Perkembangan kecerdasan buatan seringkali memicu kekhawatiran bahwa peran manusia akan sepenuhnya digantikan oleh mesin.
Namun, diskusi bertajuk 'The Future Is Undeniably Human' dalam ajang Ideafest 2026 di Jakarta menegaskan pentingnya faktor manusia.
CEO Comika Pandji Pragiwaksono menyatakan bahwa setiap gelombang inovasi teknologi selalu menghadirkan kecemasan tersendiri.
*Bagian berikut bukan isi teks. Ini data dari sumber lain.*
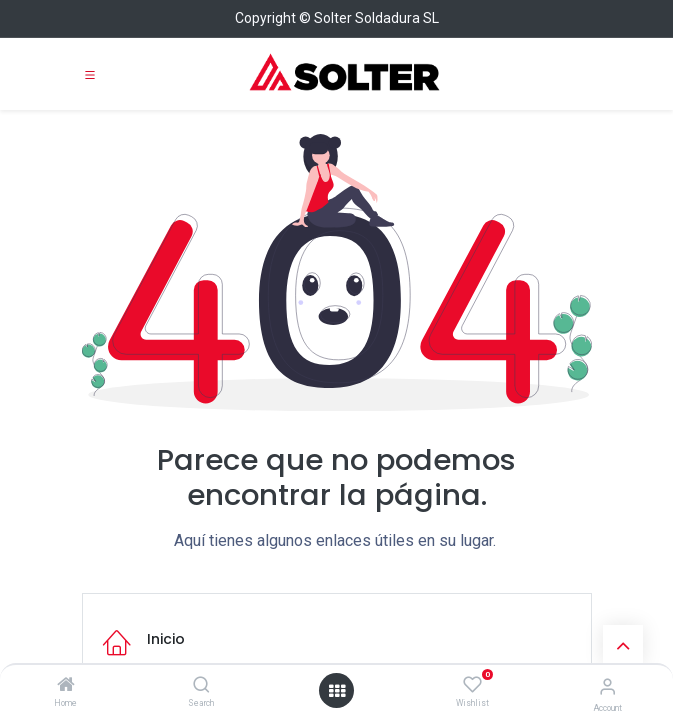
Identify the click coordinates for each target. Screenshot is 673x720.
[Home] (66, 686)
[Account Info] (607, 686)
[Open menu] (337, 691)
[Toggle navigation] (90, 74)
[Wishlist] (472, 685)
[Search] (201, 686)
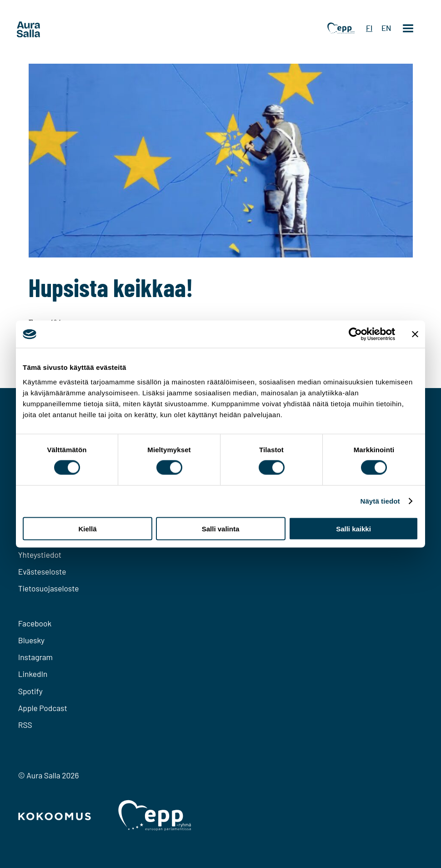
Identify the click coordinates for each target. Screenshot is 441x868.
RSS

Di sisi lain, Founder Narasi Najwa Shihab menyoroti tantangan berupa ketergantungan manusia yang dapat menggerus kemampuan berpikir kritis.
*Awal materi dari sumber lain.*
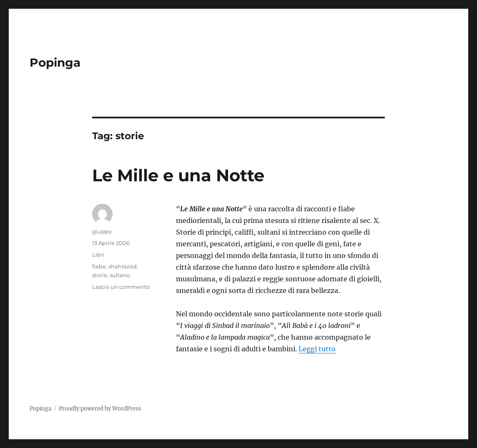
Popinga (55, 63)
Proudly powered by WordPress (100, 408)
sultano (120, 275)
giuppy (102, 231)
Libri (98, 255)
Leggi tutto (317, 349)
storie (100, 275)
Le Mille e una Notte (178, 175)
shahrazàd (123, 266)
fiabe (99, 266)
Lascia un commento (121, 287)
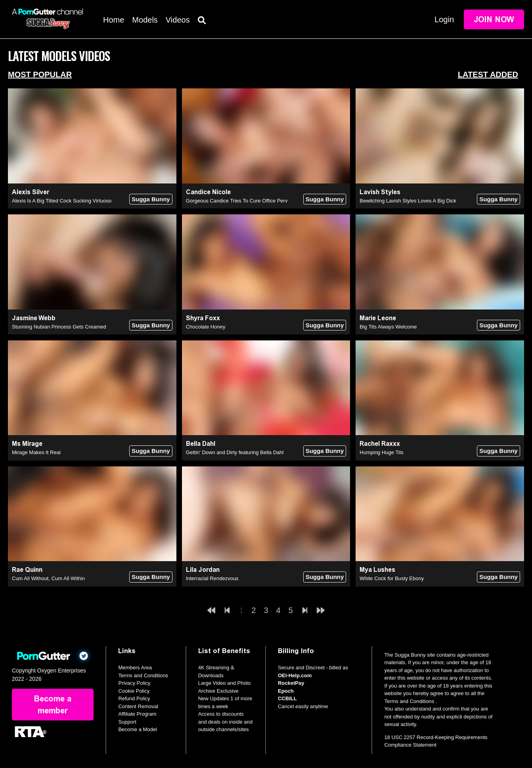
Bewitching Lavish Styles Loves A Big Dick (408, 201)
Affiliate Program (137, 714)
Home (113, 20)
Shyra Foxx (203, 318)
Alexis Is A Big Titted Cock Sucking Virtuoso (61, 201)
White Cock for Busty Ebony (392, 578)
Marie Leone (378, 318)
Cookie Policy (134, 691)
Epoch (286, 691)
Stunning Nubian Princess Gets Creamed (59, 327)
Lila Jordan (203, 569)
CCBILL (287, 698)
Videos (178, 20)
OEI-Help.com (295, 675)
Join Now (494, 19)
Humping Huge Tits (381, 452)
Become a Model (138, 729)
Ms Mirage (27, 443)
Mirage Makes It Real (36, 452)
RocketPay (291, 683)
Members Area (135, 667)
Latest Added (488, 75)
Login (444, 19)
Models (145, 20)
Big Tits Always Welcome (388, 327)
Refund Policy (134, 698)
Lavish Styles (380, 192)
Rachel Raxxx (380, 443)
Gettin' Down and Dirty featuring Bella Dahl (235, 452)
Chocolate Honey (206, 327)
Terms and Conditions (143, 675)
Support (127, 722)
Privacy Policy (134, 683)
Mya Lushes (377, 569)
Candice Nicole (208, 192)
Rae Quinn (27, 569)
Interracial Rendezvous (212, 578)
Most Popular (40, 75)
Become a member (53, 705)
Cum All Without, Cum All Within (48, 578)
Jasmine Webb (34, 318)
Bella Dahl (201, 443)
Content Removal (138, 706)
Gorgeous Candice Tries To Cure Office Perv (237, 201)
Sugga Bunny (151, 199)
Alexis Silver (31, 192)
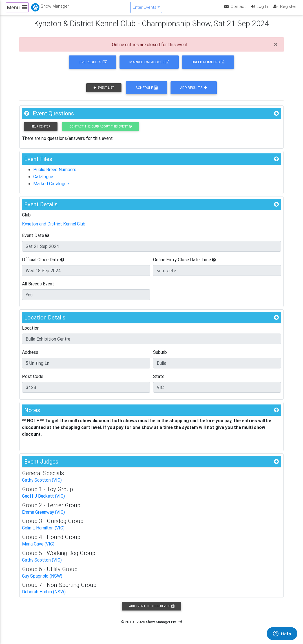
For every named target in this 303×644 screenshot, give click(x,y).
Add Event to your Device (152, 608)
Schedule (147, 92)
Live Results (92, 67)
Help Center (40, 131)
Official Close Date (43, 263)
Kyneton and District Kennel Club (54, 228)
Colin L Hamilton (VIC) (44, 531)
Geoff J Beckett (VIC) (43, 500)
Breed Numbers (208, 67)
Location (31, 332)
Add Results (193, 92)
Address (30, 356)
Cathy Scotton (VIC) (42, 484)
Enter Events (145, 9)
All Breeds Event (38, 288)
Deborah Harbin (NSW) (44, 594)
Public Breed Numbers (55, 174)
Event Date (36, 239)
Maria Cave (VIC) (38, 547)
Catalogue (43, 181)
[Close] (276, 49)
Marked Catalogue (149, 67)
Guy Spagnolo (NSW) (42, 578)
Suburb (160, 356)
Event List (104, 92)
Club (26, 219)
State (159, 380)
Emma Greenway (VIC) (43, 515)
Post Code (32, 380)
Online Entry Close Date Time (184, 263)
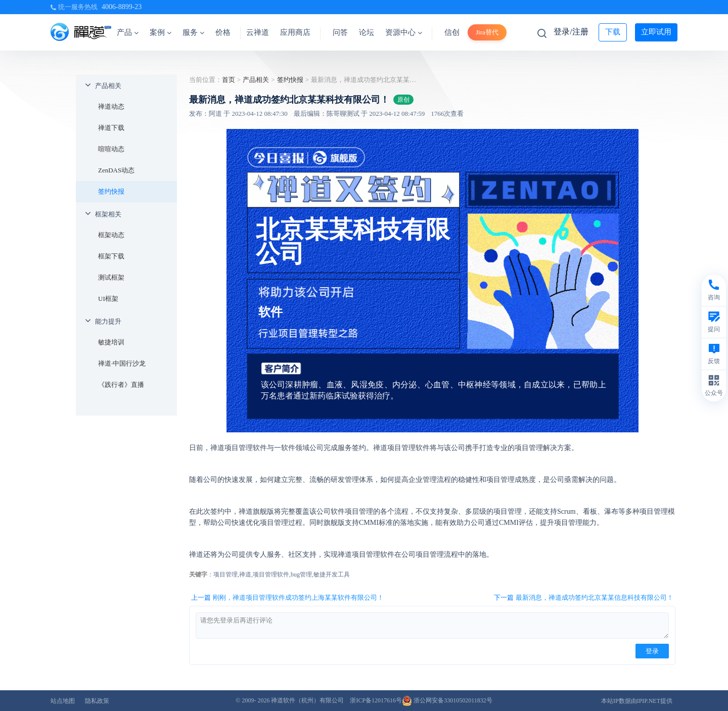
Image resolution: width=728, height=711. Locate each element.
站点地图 (63, 701)
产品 (127, 32)
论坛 (367, 32)
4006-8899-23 (121, 7)
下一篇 (583, 598)
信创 (452, 32)
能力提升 (108, 321)
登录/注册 (571, 31)
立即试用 (656, 32)
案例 (160, 32)
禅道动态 (111, 106)
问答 (340, 32)
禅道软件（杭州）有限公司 (307, 700)
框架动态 (111, 235)
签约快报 (111, 191)
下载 (613, 32)
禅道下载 (111, 127)
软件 (270, 312)
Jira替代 (487, 32)
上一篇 (287, 598)
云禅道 (257, 32)
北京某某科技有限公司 (353, 241)
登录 (652, 651)
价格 (223, 32)
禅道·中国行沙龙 (122, 363)
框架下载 (111, 256)
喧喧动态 (111, 149)
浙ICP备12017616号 (376, 700)
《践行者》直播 (121, 384)
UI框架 (108, 298)
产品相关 (108, 85)
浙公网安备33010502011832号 (447, 700)
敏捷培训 (111, 342)
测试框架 (111, 277)
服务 (193, 32)
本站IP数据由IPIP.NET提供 (636, 701)
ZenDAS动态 (116, 170)
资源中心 (403, 32)
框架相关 (108, 214)
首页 (229, 79)
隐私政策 (97, 701)
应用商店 (295, 32)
Menurut Najwa, kemampuan bertanya secara kritis jauh lebih berharga daripada sekadar menerima instan jawaban dari mesin.
Ia menilai kecerdasan buatan seharusnya diposisikan sebagai rekan berpikir untuk melatih manusia berpikir lebih keras.
Terdapat tiga hal mendasar yang tidak boleh diserahkan kepada mesin yaitu nilai, pertimbangan, dan tanggung jawab.
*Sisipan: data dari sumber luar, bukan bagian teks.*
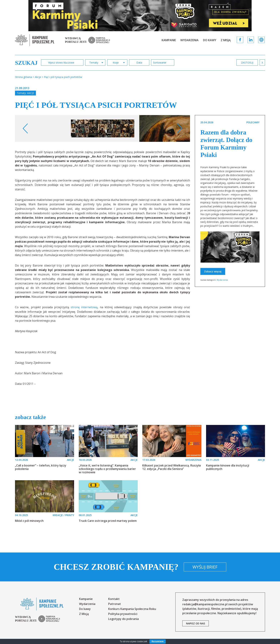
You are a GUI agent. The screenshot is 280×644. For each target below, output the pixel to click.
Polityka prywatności (123, 614)
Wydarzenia (189, 40)
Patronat (114, 604)
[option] (103, 128)
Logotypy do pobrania (123, 619)
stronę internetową (84, 307)
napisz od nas (195, 623)
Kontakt (114, 599)
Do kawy (209, 40)
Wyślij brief (205, 567)
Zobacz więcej (213, 271)
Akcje (31, 93)
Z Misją (226, 40)
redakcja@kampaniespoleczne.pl (205, 604)
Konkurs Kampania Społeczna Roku (132, 609)
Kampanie (169, 40)
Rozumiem (158, 642)
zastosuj (247, 62)
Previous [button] (26, 128)
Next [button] (180, 128)
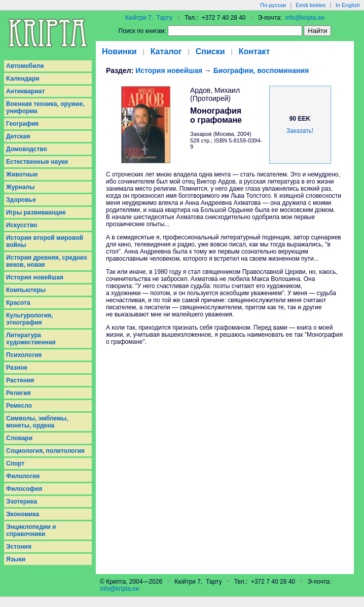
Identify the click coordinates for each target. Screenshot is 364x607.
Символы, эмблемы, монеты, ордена (37, 422)
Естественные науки (37, 162)
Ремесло (19, 406)
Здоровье (21, 200)
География (22, 124)
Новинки (119, 51)
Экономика (22, 514)
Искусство (21, 225)
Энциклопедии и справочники (31, 530)
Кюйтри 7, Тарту (149, 18)
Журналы (20, 187)
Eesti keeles (310, 5)
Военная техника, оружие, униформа (45, 108)
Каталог (166, 51)
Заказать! (300, 131)
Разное (17, 368)
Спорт (15, 463)
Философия (24, 489)
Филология (23, 476)
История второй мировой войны (45, 241)
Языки (16, 559)
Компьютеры (26, 290)
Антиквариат (25, 91)
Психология (24, 355)
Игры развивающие (36, 212)
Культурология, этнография (29, 319)
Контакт (254, 51)
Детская (18, 136)
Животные (22, 174)
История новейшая (34, 277)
Peran Strategis Teknologi dan Hati Nurani
President Director and CEO of Indosat Ooredoo Hutchison Vikram Sinha berpendapat bahwa teknologi hadir untuk membuka potensi manusia.
Ia mencontohkan bagaimana teknologi mampu menyetarakan akses layanan kesehatan bagi dokter di pelosok negeri.
Meskipun mesin mampu menandingi kepintaran, perangkat tersebut tetap tidak memiliki hati nurani.
Indosat mengusung slogan 'Heartware Inside Hardware' dalam acara tersebut untuk menekankan pentingnya unsur kemanusiaan.
Teknologi perlu dimanfaatkan secara produktif serta didemokratisasi agar dapat diakses oleh masyarakat luas.